(Page text):
[BEGIN]
Military Base Tank Unit - Here we were briefed by a young woman officer and her unit commander. We learned about the guide lines for the training of forces and the equipment inventory of their tanks. We reviewed the progression of progress made in the development of safer and more effective tanks, as we walked along the various tanks from the different periods. The technology-driven Israel Defense Forces (IDF) of the twenty first century is a far cry from the 1940s in their fight for independence. Most Israeli citizens are required to serve in the IDF for a period of 2-3 years. Israel is unique in that military service is for both males and females. We visited their living quarters and talked to a few of the soldiers. Accommodations are not what I remember as an 18 year old! Celeste knew a great deal more to share with us, as she has volunteered a few times to serve on the bases in the SAR EL Volunteer Program.

Ethiopian Absorption Settlement - to provide re-settlement experiences for children into Israeli society. We were warmly greeted by the director and their Druze head teacher. After an introduction, which included a history of how many struggled  and sustained hardships to reach the Promised Land, we were given a brief background of the purpose of this settlement.

There are, as expected, many developmental challenges which children must cope in order to succeed.  We were then invited to meet the children and enjoy their Chanukah songs and dances. This was a heartwarming experience for all. Basically, children are children all over the world and with loving care and educational opportunities have the possibility to succeed! Israel has a large capacity for reaching out and taking in our people! Incredible!

Jerusalem - The song Jerusalem of Gold played as we approached The Holy City our bus traveled through a tunnel and exited into the sunlight of Jerusalem. Our group was unusually quiet and I for one was “choked” with a sense of awe!  It was indeed, an emotional moment.

"Lifeline of the Aged"  Yad Lakashish is a non profit based in Jerusalem that provides employment and social services to over 300 elderly artisans. They are from varied ethnic and social background, speaking many languages. All the elderly workers receive a small stipend for their work.
[END]
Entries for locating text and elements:
[BEGIN]
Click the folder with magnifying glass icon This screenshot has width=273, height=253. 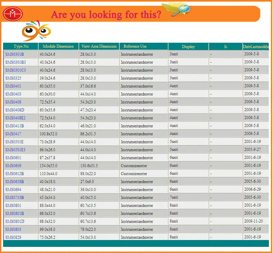pyautogui.click(x=176, y=9)
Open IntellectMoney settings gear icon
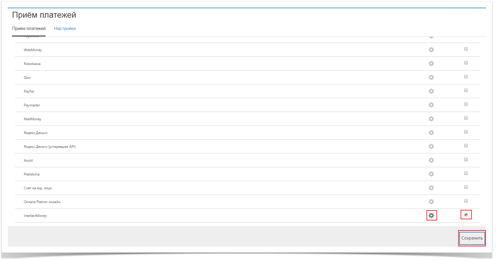496x261 pixels. point(431,215)
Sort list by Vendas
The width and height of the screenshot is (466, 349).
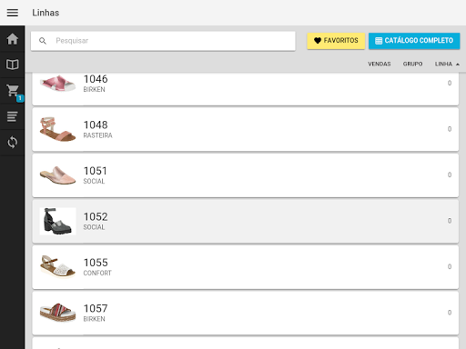pyautogui.click(x=380, y=64)
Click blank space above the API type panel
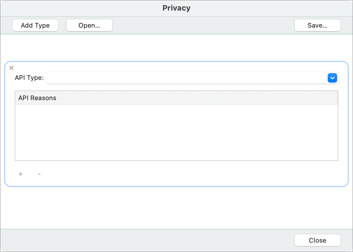Image resolution: width=353 pixels, height=252 pixels. (177, 48)
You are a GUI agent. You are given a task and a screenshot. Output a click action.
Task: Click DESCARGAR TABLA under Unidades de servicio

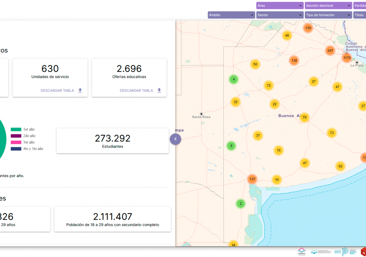point(57,91)
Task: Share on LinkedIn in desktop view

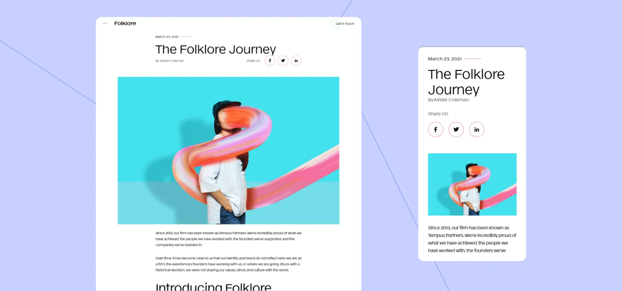Action: [296, 61]
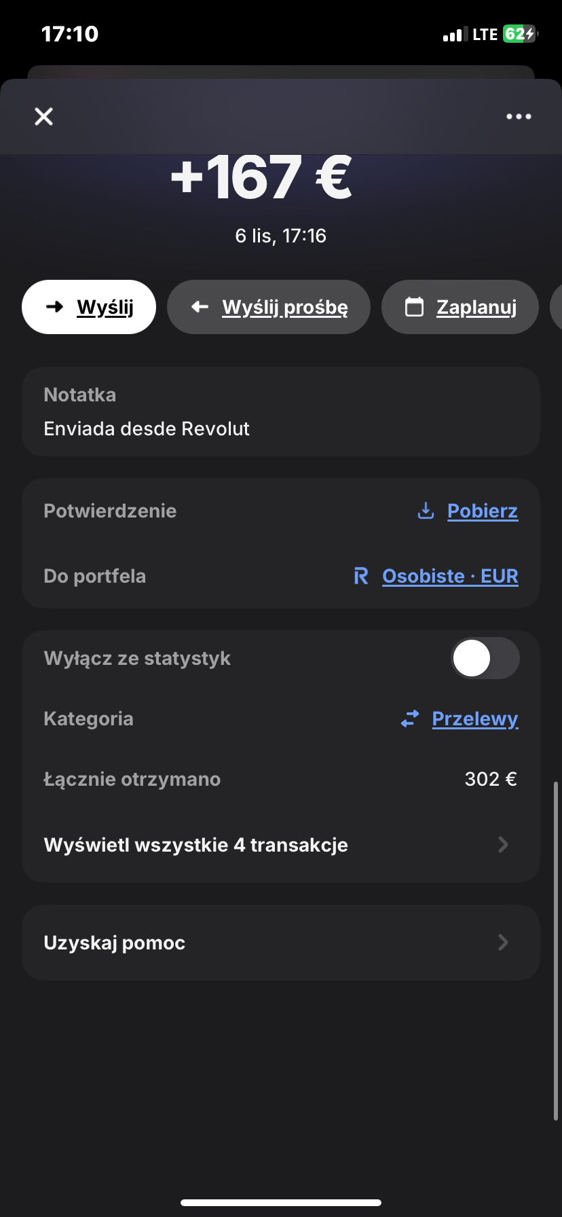562x1217 pixels.
Task: Tap the transfer arrows category icon
Action: click(410, 719)
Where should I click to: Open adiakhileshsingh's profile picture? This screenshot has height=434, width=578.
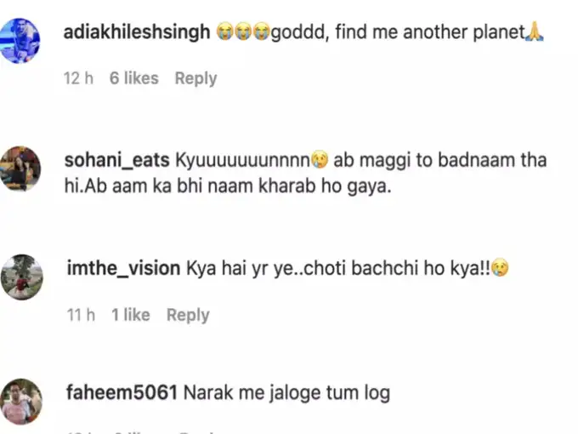tap(20, 41)
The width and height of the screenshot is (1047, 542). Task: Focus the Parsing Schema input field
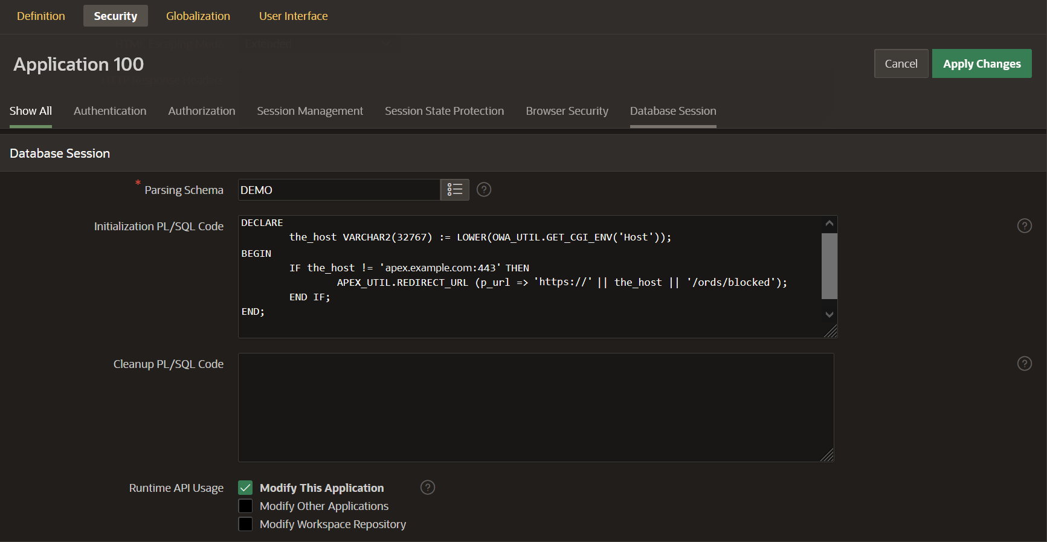click(338, 190)
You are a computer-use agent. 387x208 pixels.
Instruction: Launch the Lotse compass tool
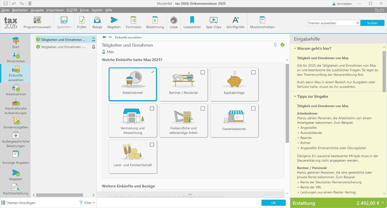pos(174,22)
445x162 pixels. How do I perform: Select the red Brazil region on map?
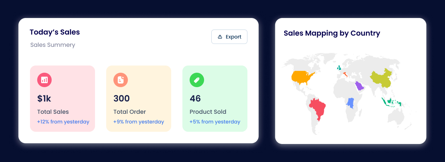point(318,108)
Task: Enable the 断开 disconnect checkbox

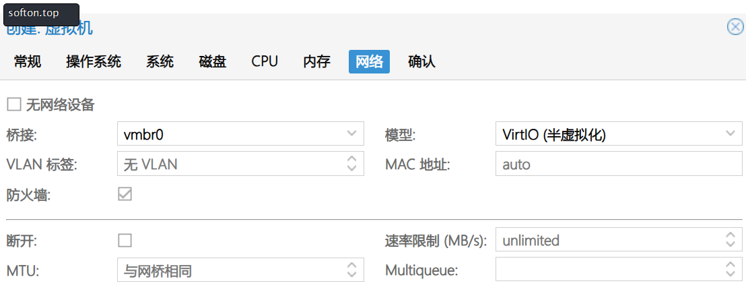Action: 125,241
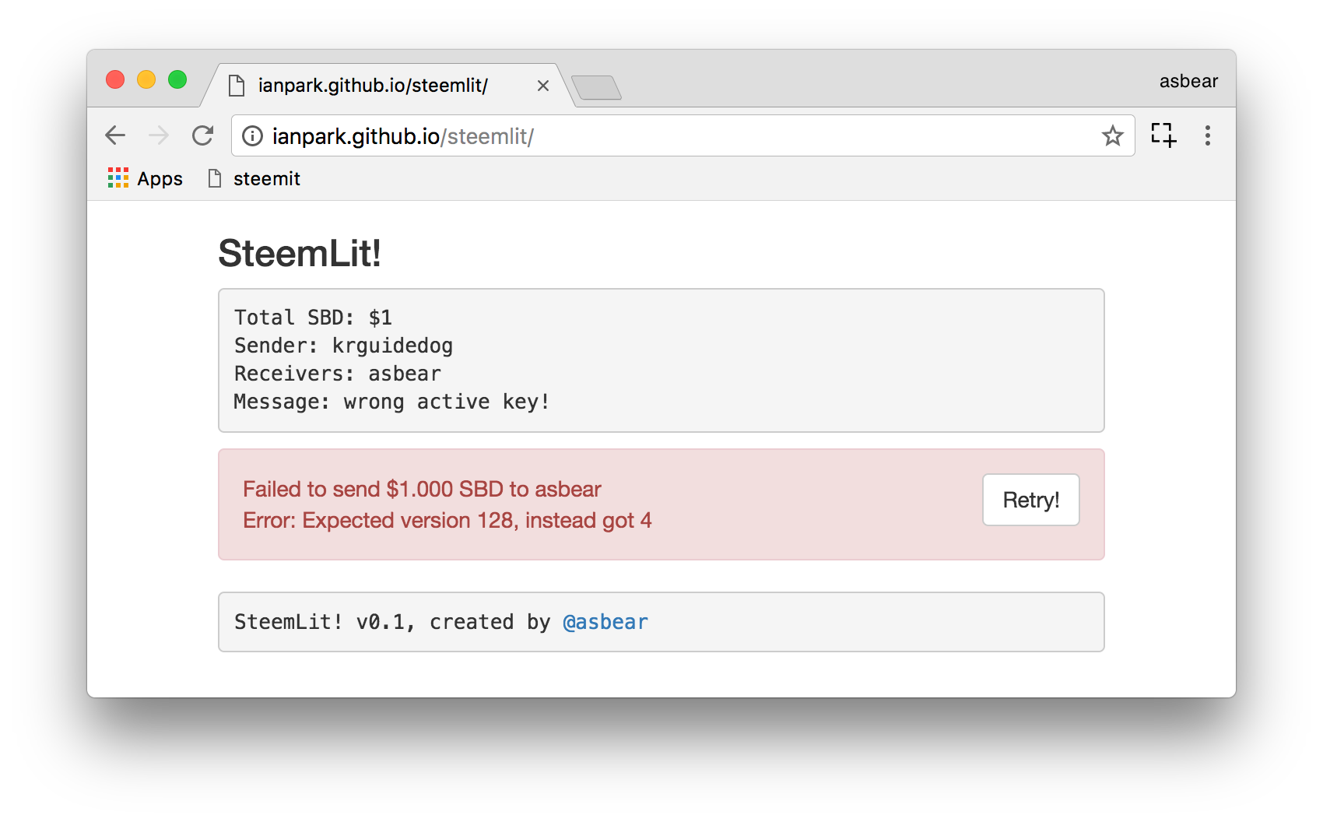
[END]
(Stated task 1): In the Israel trip account, how many elderly artisans does Yad Lakashish provide with employment and social services?
(Stated task 2): Echo the Israel trip account word for word from "Ethiopian Absorption Settlement" to "of this settlement.".
Rely only on the Israel trip account.

(Written reply 1): Over 300.

(Written reply 2):
Ethiopian Absorption Settlement - to provide re-settlement experiences for children into Israeli society. We were warmly greeted by the director and their Druze head teacher. After an introduction, which included a history of how many struggled  and sustained hardships to reach the Promised Land, we were given a brief background of the purpose of this settlement.